Under the low-price scenario, the oil and gas sector sheds 6,300 full-time equivalent (FTE) jobs per year out to 2050. During this same period, GDP falls by an average of $4.4 billion CAD per year, investment declines by just over $2 billion CAD per year, and royalties by just under $2 billion CAD per year. Provincial tax revenue falls by $1 billion CAD per year, while federal tax revenue falls by $1.4 billion per year.

Under the two volatility scenarios, the outlook is even grimmer. Average job loss in the sector ranges from roughly 22,000 to 24,000 FTE jobs per year. GDP declines by an average of $21.8 to $24.3 billion CAD per year. Investment loss ranges from $9.6 to $11.2 billion CAD per year. Royalties fall by 41 to 43 per cent per year.

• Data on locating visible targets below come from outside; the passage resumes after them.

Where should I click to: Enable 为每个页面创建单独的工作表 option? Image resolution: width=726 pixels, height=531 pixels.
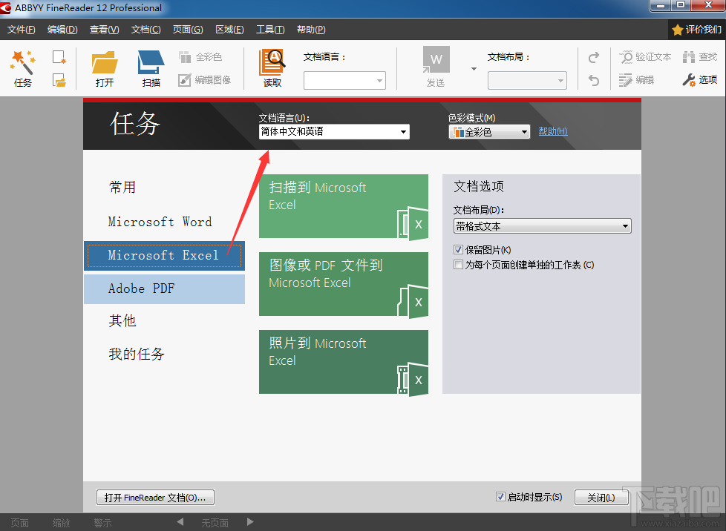(459, 264)
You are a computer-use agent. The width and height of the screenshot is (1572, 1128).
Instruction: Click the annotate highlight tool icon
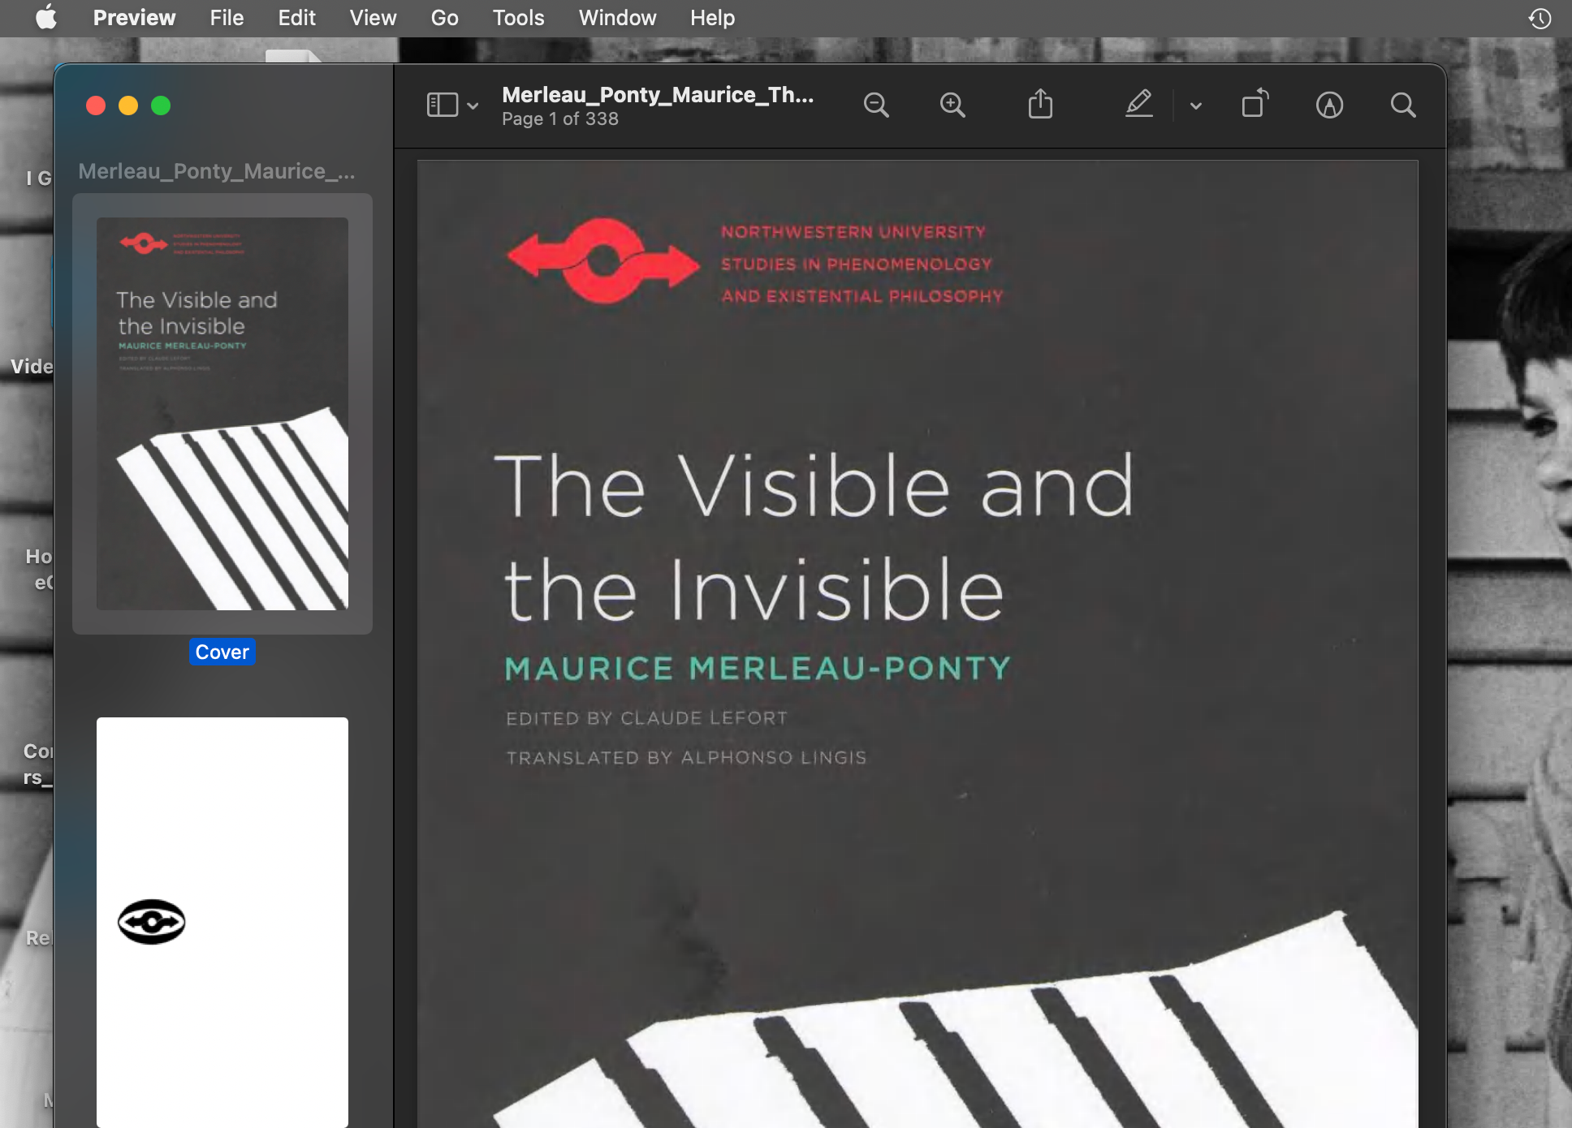coord(1138,105)
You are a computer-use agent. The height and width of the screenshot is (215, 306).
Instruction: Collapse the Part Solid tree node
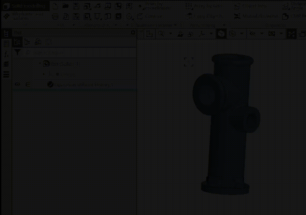40,64
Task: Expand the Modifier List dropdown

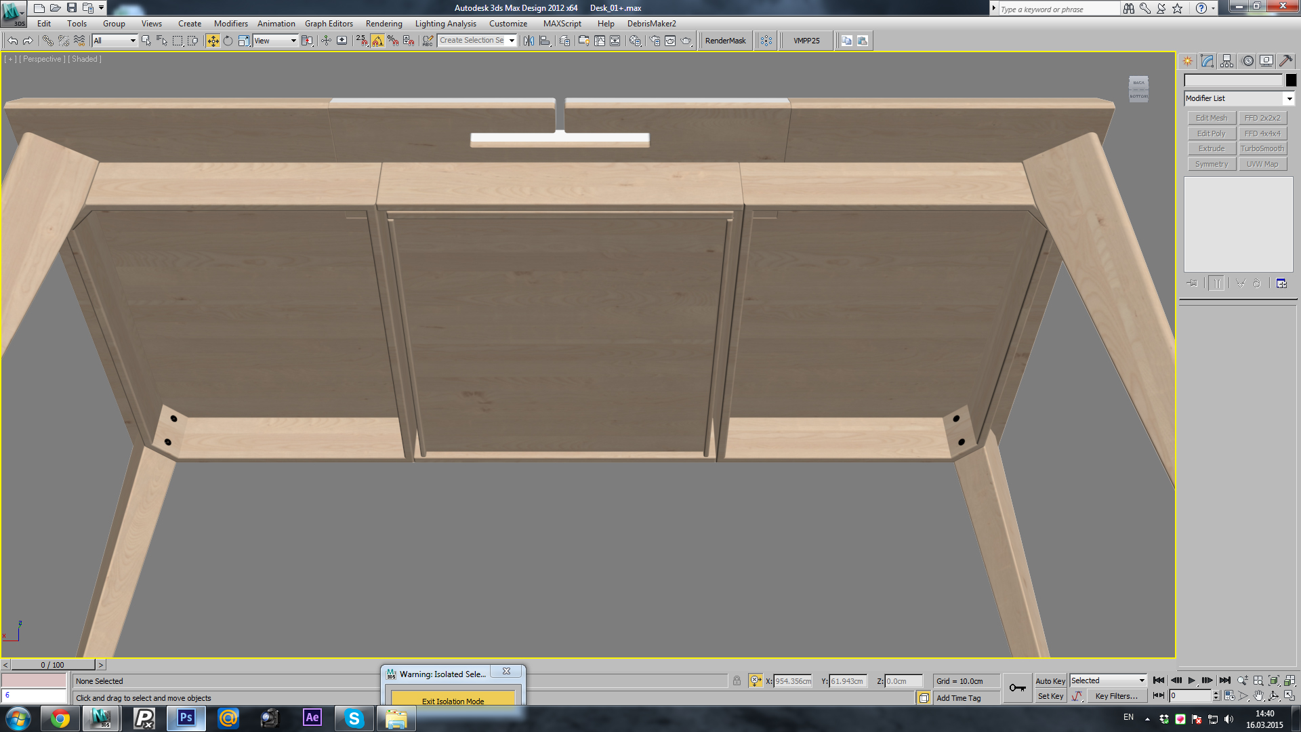Action: [1239, 98]
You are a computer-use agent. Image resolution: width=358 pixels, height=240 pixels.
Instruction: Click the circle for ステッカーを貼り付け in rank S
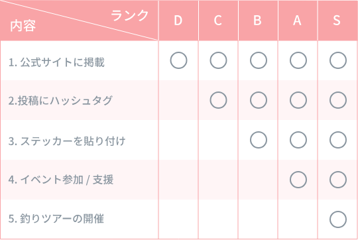point(338,140)
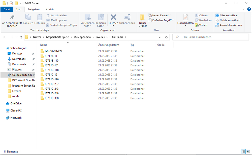This screenshot has height=155, width=252.
Task: Open the Ansicht ribbon tab
Action: click(50, 10)
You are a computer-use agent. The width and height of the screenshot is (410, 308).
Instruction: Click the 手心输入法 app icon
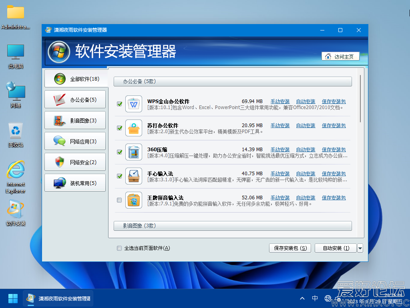[134, 176]
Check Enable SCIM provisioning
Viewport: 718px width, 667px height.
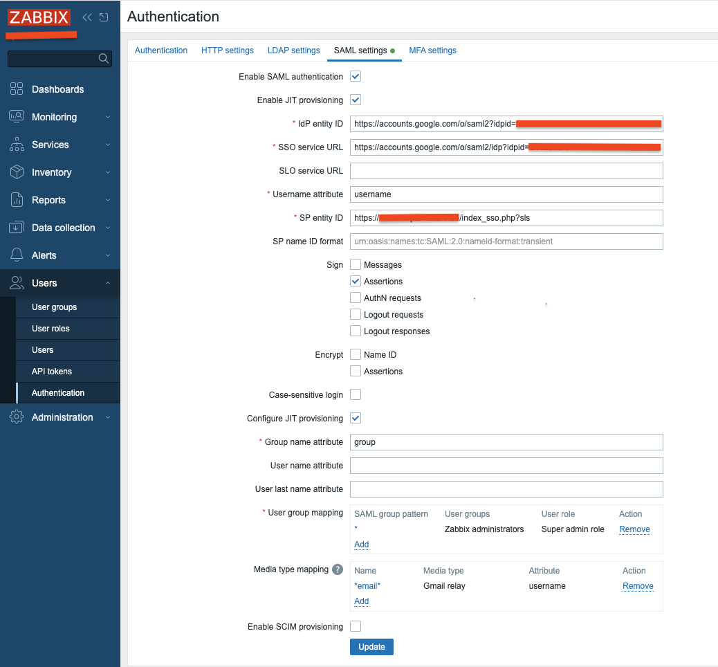coord(355,625)
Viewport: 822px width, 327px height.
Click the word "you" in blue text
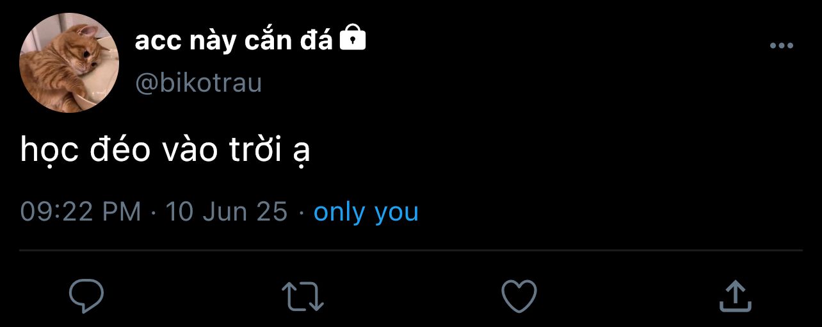[396, 213]
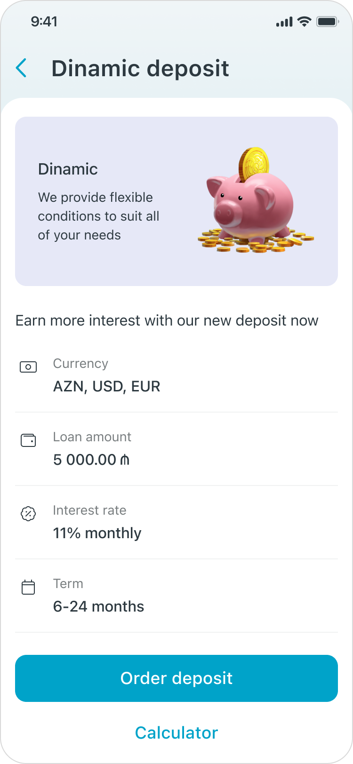Tap the cellular signal bars icon
The height and width of the screenshot is (764, 353).
pyautogui.click(x=284, y=22)
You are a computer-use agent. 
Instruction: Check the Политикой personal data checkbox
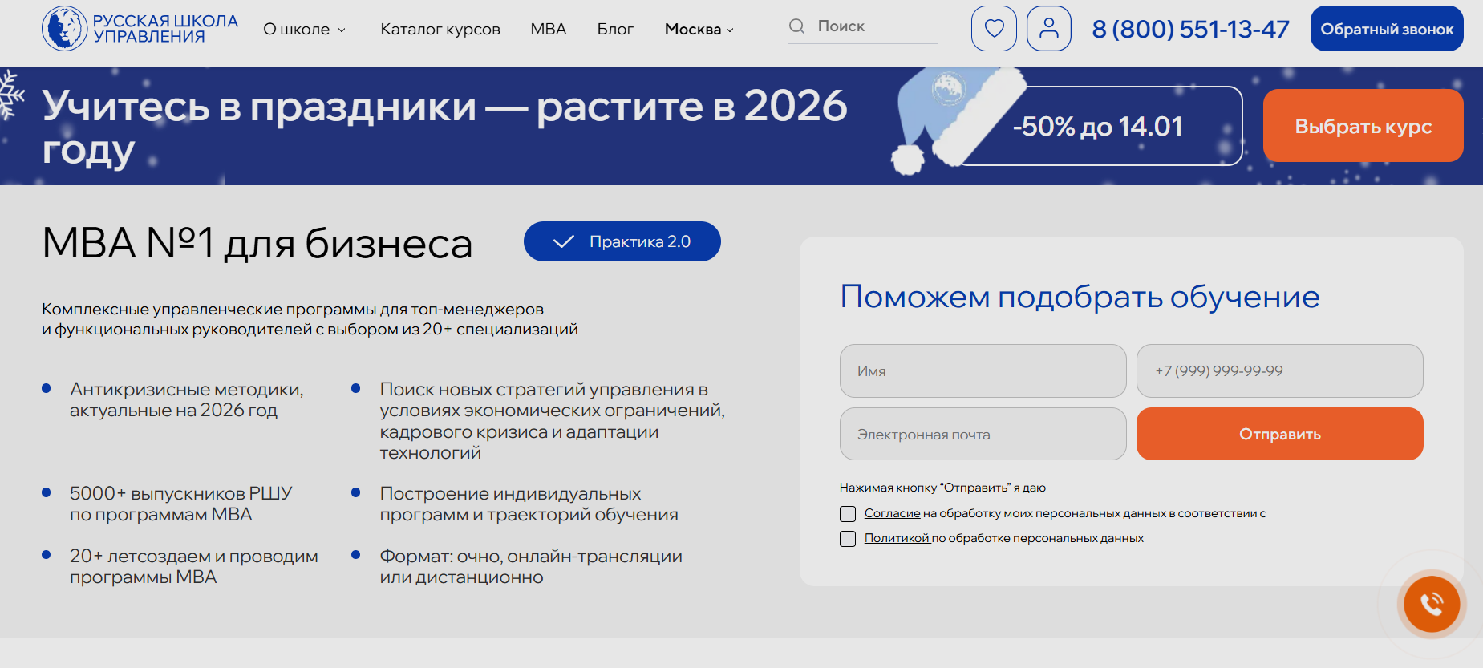[848, 539]
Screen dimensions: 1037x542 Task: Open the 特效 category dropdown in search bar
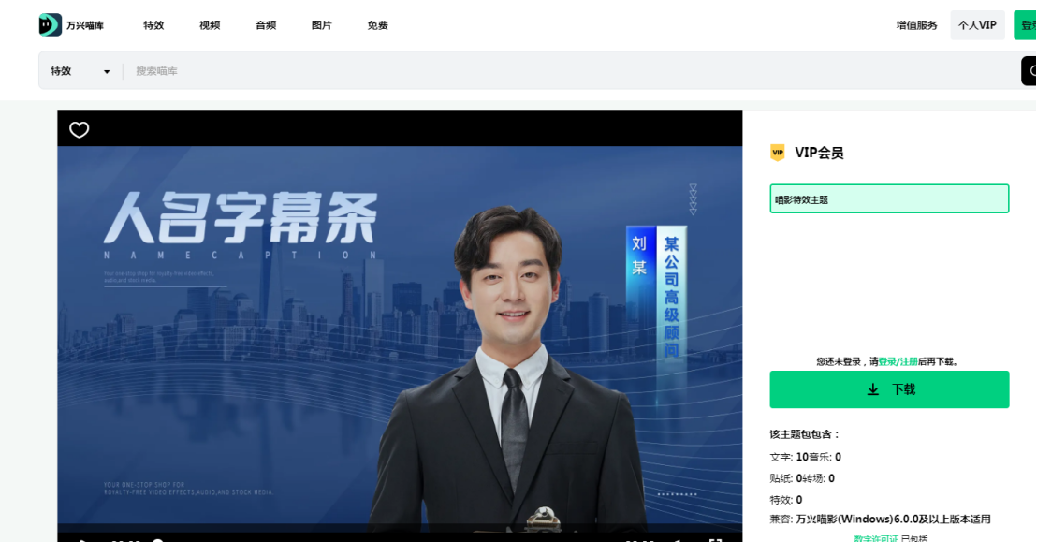80,70
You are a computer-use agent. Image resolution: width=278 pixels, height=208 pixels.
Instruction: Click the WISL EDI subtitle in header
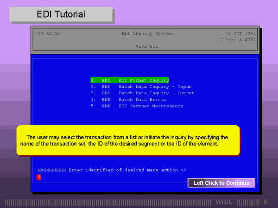[x=146, y=46]
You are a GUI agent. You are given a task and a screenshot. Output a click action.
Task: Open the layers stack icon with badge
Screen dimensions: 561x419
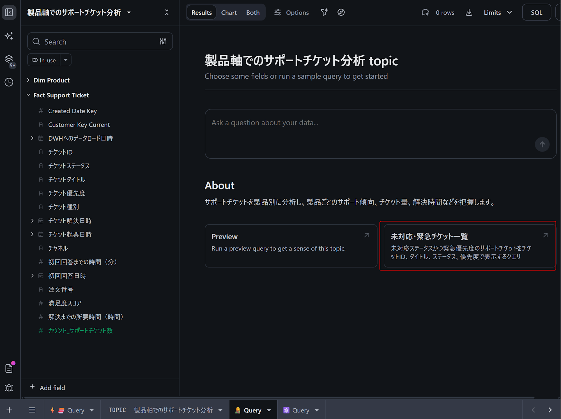coord(9,59)
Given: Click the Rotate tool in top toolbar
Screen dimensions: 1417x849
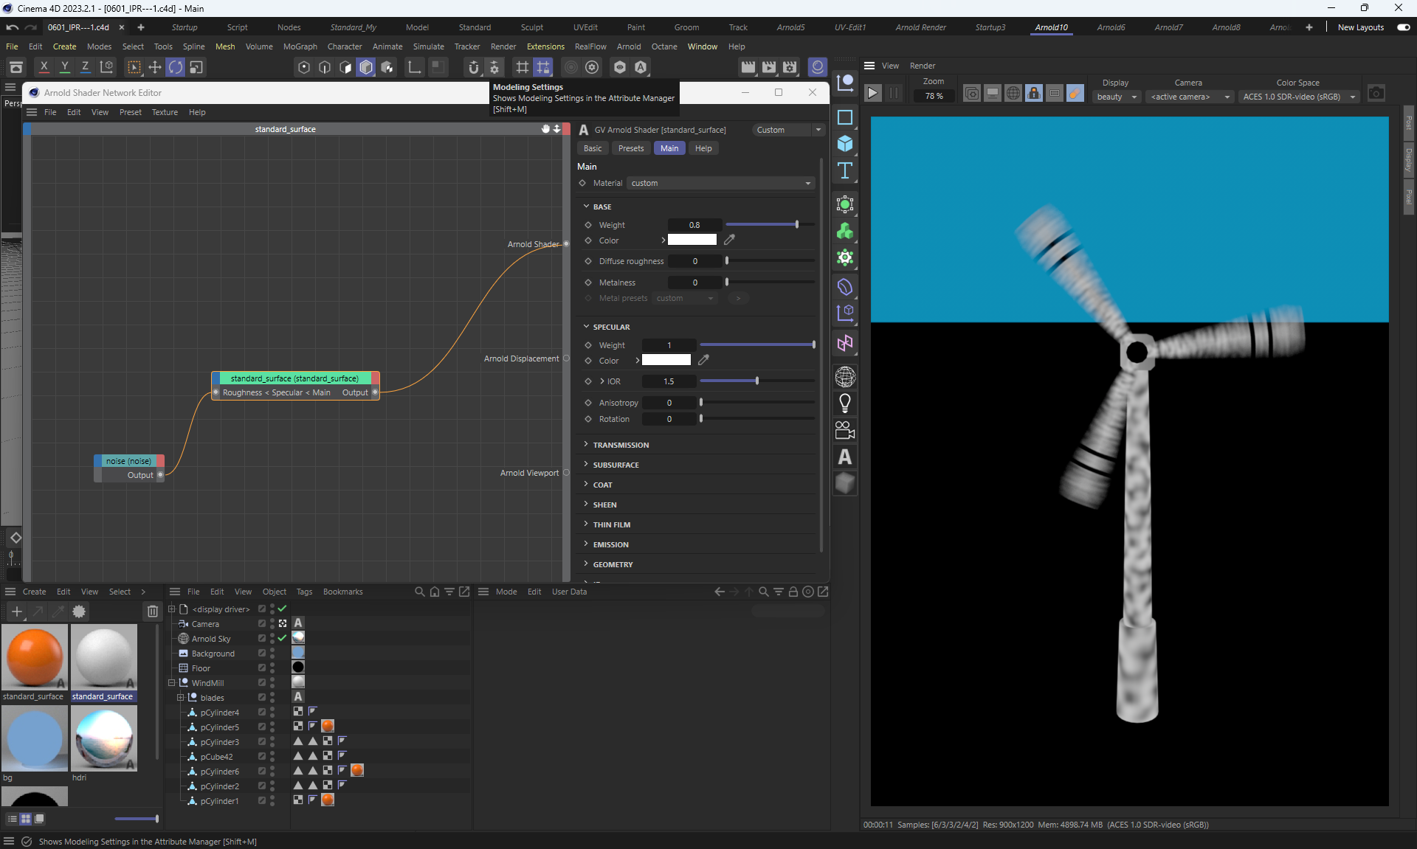Looking at the screenshot, I should [176, 67].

The high oil prices and government revenues of 2022 make it tempting to pop champagne corks. But when we talk about fossil fuel economics, we should be more interested in what comes next than in what is happening now. Wayne Gretzky is often quoted as saying you should skate to where the puck is going, not where it has been. This thinking is especially apt when we consider the long-term planning required to shape our economy for the conditions of tomorrow. Yes, oil and gas are flying high in 2022. But there has never been a better time to talk about fossil fuel phase-out.